--- start EXTRACT ---

Employees pay or city pays?

Paying their own portion

We've seen blogs, newspaper comments and media interviews that praise Costa Mesa’s employees for “picking up all of their retirement costs.” What does that actually mean?

They're supposed to pay

California's pension systems require public employees to pay 8 to 10 percent of their gross pay toward their pensions. Law enforcement officers may pay more because they are able to collect full pensions earlier in their careers and receive more generous benefits than other workers.

"People may think the employees are paying 8 percent. Well, it turns out (some) are not," said Joe Nation, a public policy professor at Stanford University. Some unions (associations) have negotiated special deals that require the city to pay both the employer’s and the employee’s portions of the retirement assessment.
This benefit has become so egregious that state lawmakers banned the practice for anyone hired after Jan. 1, 2013. The state retirement system for teachers has never allowed it.

Paying all of their retirement costs?

So, are the employees in Costa Mesa paying all of their retirement costs? Kind of.  The employees are actually paying, in most cases now, their own portion of their retirement investments.

Compare to private sector

If that sounds like what the private sector does, it should. However, in the private sector, the investments become effectively a trust fund for the individual’s retirement. If poor investments were made, there will be less cash available. And, the money decreases over time as savings are depleted.

--- end EXTRACT ---

» DIRECTIVES:
1. List the section headings that appear below the title in the Costa Mesa pension text.
2. Transcribe the Costa Mesa pension text word for word, starting at "Paying their own" and ending at "the retirement assessment.".

--- start MATERIAL PROVIDED ---

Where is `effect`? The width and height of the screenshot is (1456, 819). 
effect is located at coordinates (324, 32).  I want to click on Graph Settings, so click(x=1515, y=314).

--- end MATERIAL PROVIDED ---

» RESULTS OF THE EXERCISE:
1.
- Paying their own portion
- They're supposed to pay
- Paying all of their retirement costs?
- Compare to private sector

2.
Paying their own portion

We've seen blogs, newspaper comments and media interviews that praise Costa Mesa’s employees for “picking up all of their retirement costs.” What does that actually mean?

They're supposed to pay

California's pension systems require public employees to pay 8 to 10 percent of their gross pay toward their pensions. Law enforcement officers may pay more because they are able to collect full pensions earlier in their careers and receive more generous benefits than other workers.

"People may think the employees are paying 8 percent. Well, it turns out (some) are not," said Joe Nation, a public policy professor at Stanford University. Some unions (associations) have negotiated special deals that require the city to pay both the employer’s and the employee’s portions of the retirement assessment.